8. The Appellant had submitted payslips which indicated that his wife had worked for Just Around The Corner Ltd. Her P60 for 2015/2016 and her P45 confirmed that she had worked for this employer until 27 July 2016 and were also before First-tier Tribunal Judge Kempton. This was a significant date as it post-dated the Respondent decision to refuse the Appellant a residence card. The P60 and P45 were also significant as they confirmed that “Le Mercury” was the trading name of Just Around The Corner Ltd. Mr. Melvin relied on the fact that the P60 was a copy and did not give any weight in general to P45s without an accompanying letter. However, the First-tier Tribunal Judge clearly relied on the P45 in paragraph 11 of her decision and reasons, albeit misunderstanding the date that the Appellant’s wife left work.

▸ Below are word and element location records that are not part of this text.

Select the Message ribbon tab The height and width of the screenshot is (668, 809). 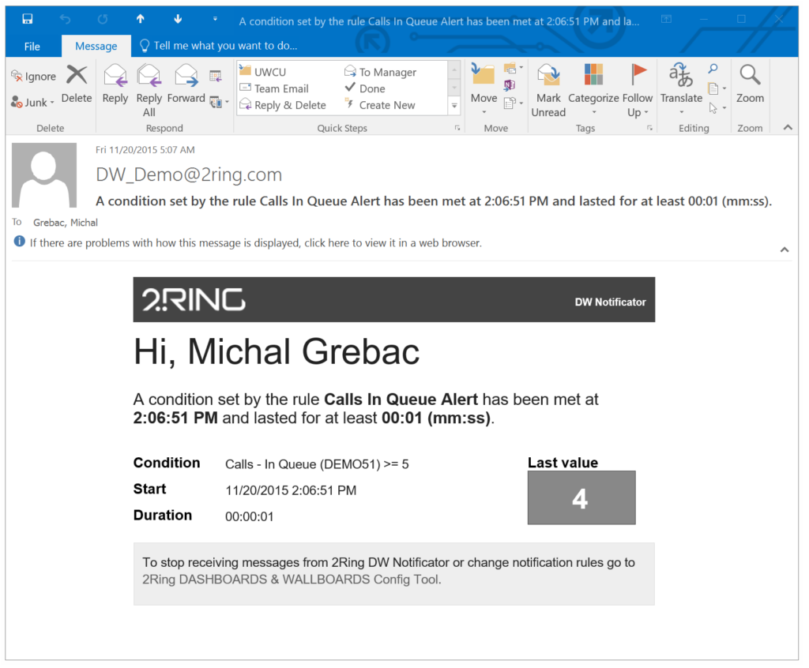click(x=96, y=46)
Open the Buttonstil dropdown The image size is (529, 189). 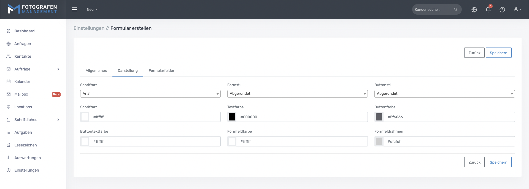[444, 94]
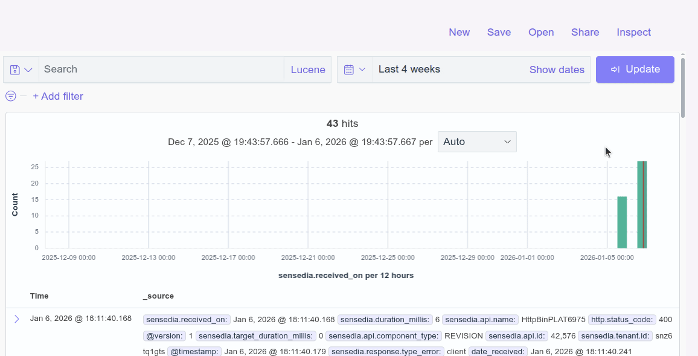Open the New menu item

click(x=459, y=32)
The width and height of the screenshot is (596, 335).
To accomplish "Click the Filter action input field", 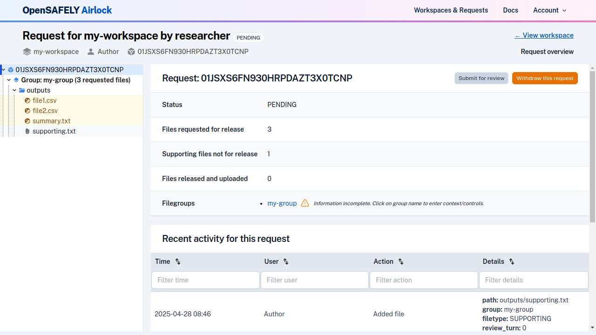I will tap(423, 280).
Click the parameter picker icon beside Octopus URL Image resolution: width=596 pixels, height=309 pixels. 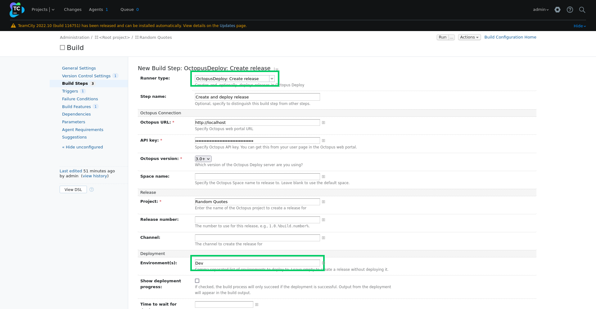(x=323, y=123)
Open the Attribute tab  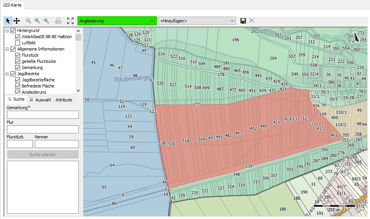click(64, 100)
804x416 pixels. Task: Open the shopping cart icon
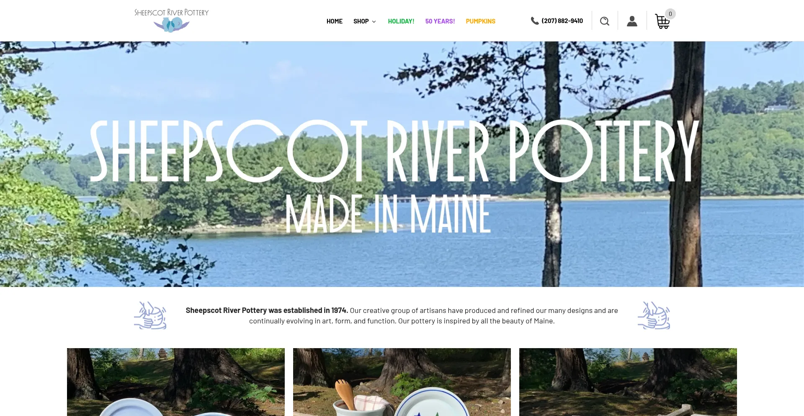click(x=662, y=22)
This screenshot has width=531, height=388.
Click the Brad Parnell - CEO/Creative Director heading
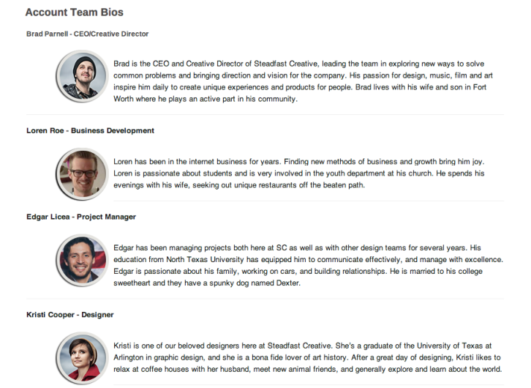pyautogui.click(x=88, y=34)
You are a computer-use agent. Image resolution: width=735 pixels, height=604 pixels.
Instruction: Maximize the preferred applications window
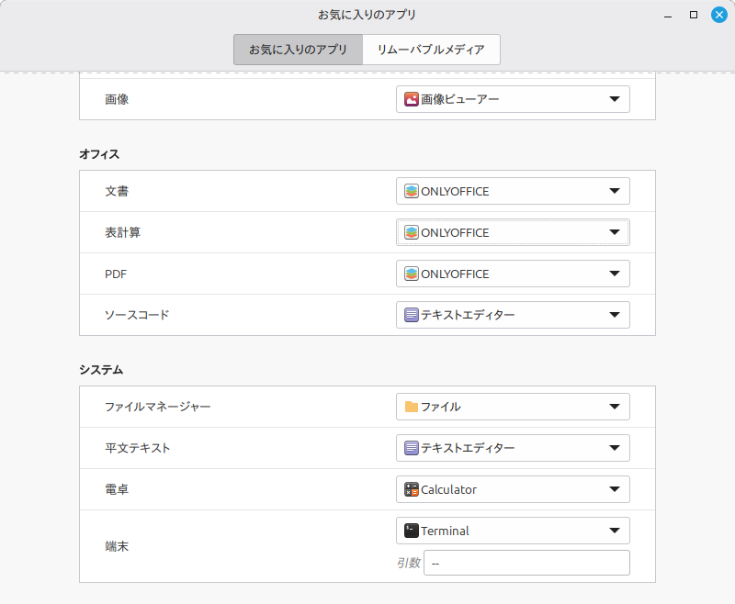tap(694, 15)
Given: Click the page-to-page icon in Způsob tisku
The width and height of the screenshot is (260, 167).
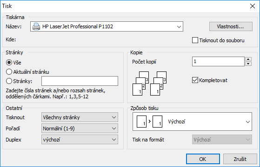Looking at the screenshot, I should [x=149, y=122].
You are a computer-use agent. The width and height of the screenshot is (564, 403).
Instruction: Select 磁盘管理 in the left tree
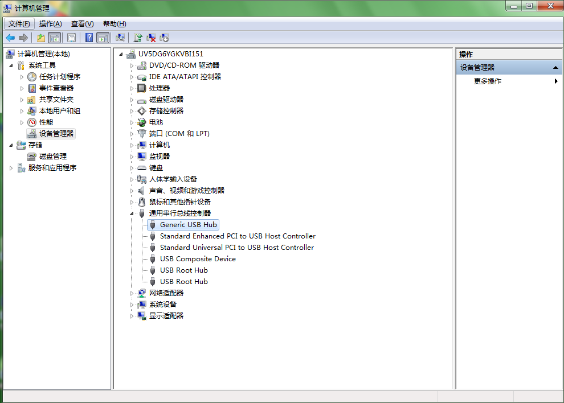52,157
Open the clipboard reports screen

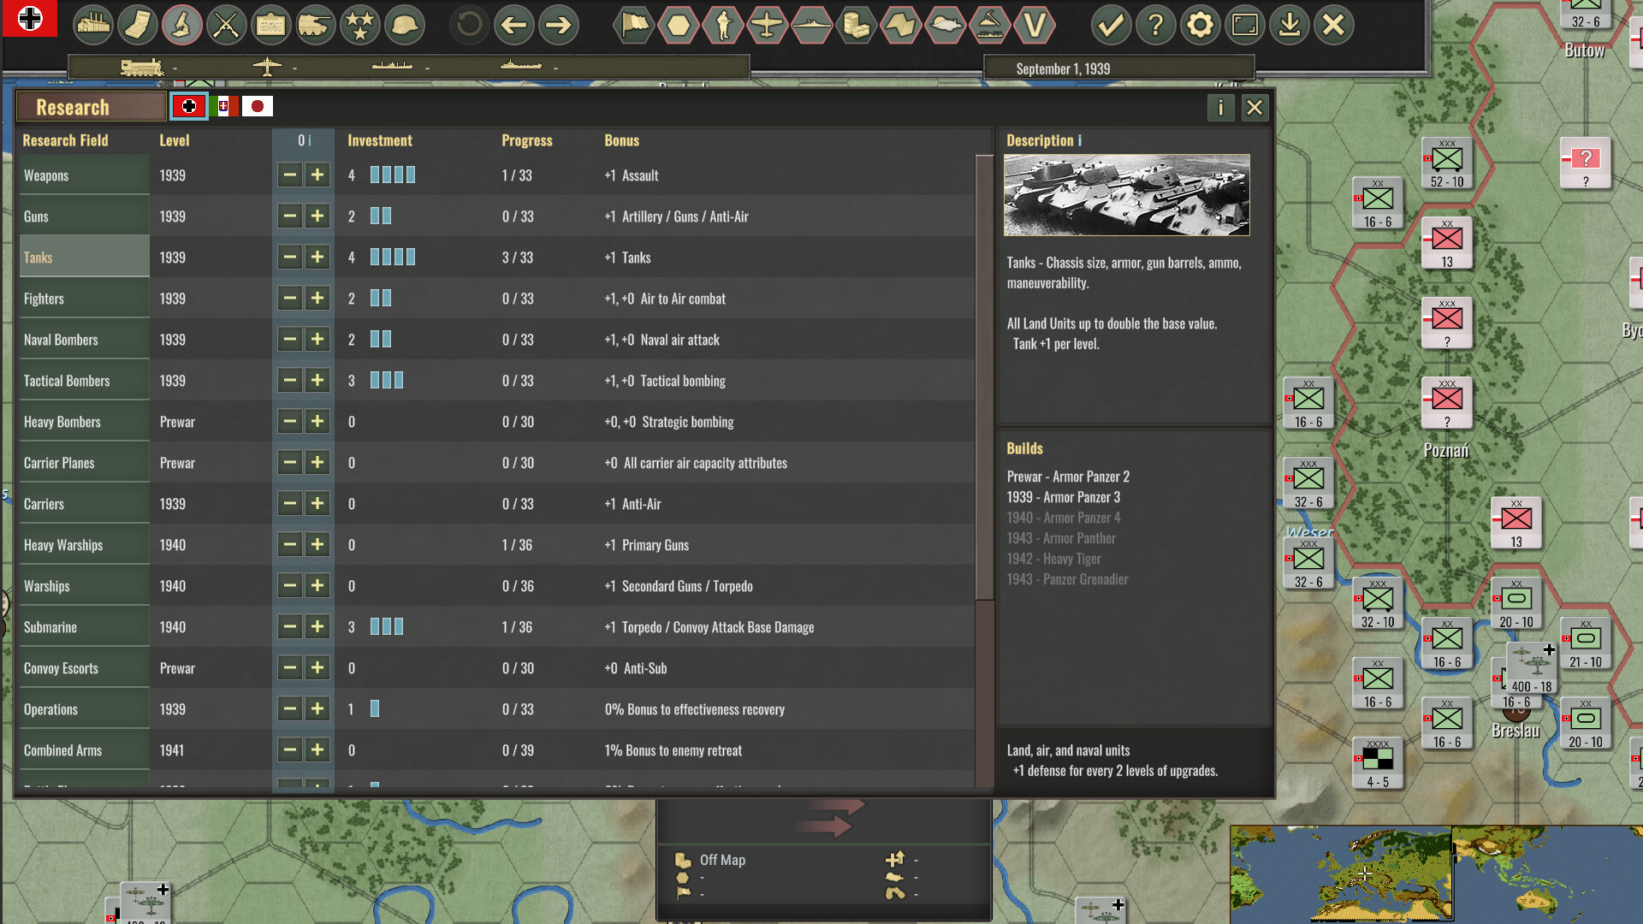pos(271,25)
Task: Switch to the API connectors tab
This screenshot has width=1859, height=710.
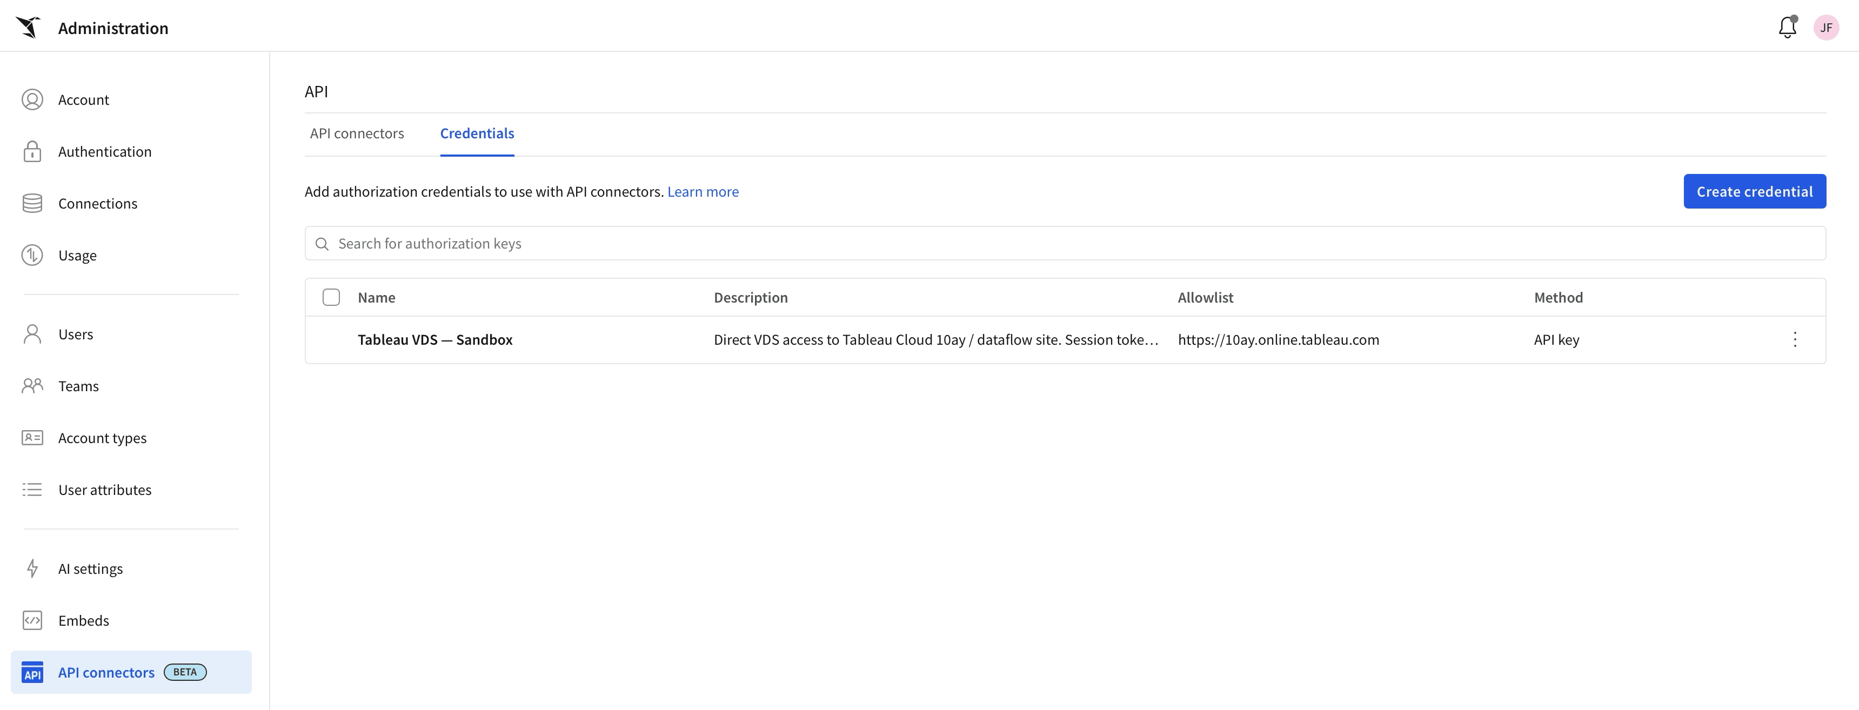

9. The First-tier Tribunal Judge did not explain why she did not give weight to the Appellant’s wife’s P60 and P45; merely stating that the P60 was a copy. The First-tier Tribunal Judge also failed to take into account the fact that an accountant at his wife’s employer had completed the Employer’s Declaration at 12.9 of his application form and that the stamp gave the same address for Just Around The Corner Ltd as that of Le Mercury.

10. First-tier Tribunal Judge Kempton also found in paragraph 11 of her decision and reasons that it was not clear whether the Appellant and his wife remain a family. But when doing so she did not take into account the fact that the Appellant had submitted a medical certificate for his wife’s mother, dated 1 August 2016, which indicated that she was suffering from cancer. The First-tier Tribunal Judge did not give any reasons for believing that this was not the case and that the Appellant’s wife’s was not just temporary.

11. In paragraph 10 the First-tier Tribunal Judge states that there was no further evidence of employment but this was not the case as payslips for the same employer had been attached to the Appellant’s application. The First-tier Tribunal Judge also made a mistake of fact when she found that the Appellant’s wife was not working at the date of the decision. The evidence indicated that she was a qualified person at that date and, therefore, the decision to refuse the Appellant a Residence Card breached the Immigration (European Economic Area) Regulations 2006 and EU law.

12. Mr. Melvin also relied on the fact that the First-tier Immigration Judge also found that by the time of the hearing, the Appellant’s wife was not working here. However, the decision being appealed is the Respondent’s decision to refuse the Appellant a residence card.

13. First-tier Tribunal Judge Kempton did not consider the Appellant’s human rights in the decision and reasons but in Amirteymour & others (EEA appeals; human rights) [2015] UKUT 00466 (IAC), the Honourable Mr. Justice McCloskey held that “where no notice under section 120 of the Act has been served and where no EEA decision to remove has been made, an appellant cannot bring a human rights challenge to removal in an appeal under the EEA Regulations”.


14. But for the reasons connected with the Appellant’s entitlement to a residence card under the EEA Regulations I find that First-tier Tribunal Judge Kempton made material errors of law in her decision and reasons.

DECISION

15. The appeal is allowed.

16. First-tier Tribunal Judge Watt’s decision and reasons are set aside.

17. The appeal is remitted to the First-tier Tribunal for a de novo hearing before a First-tier Tribunal Judge, other than First-tier Tribunal Judge Kempton.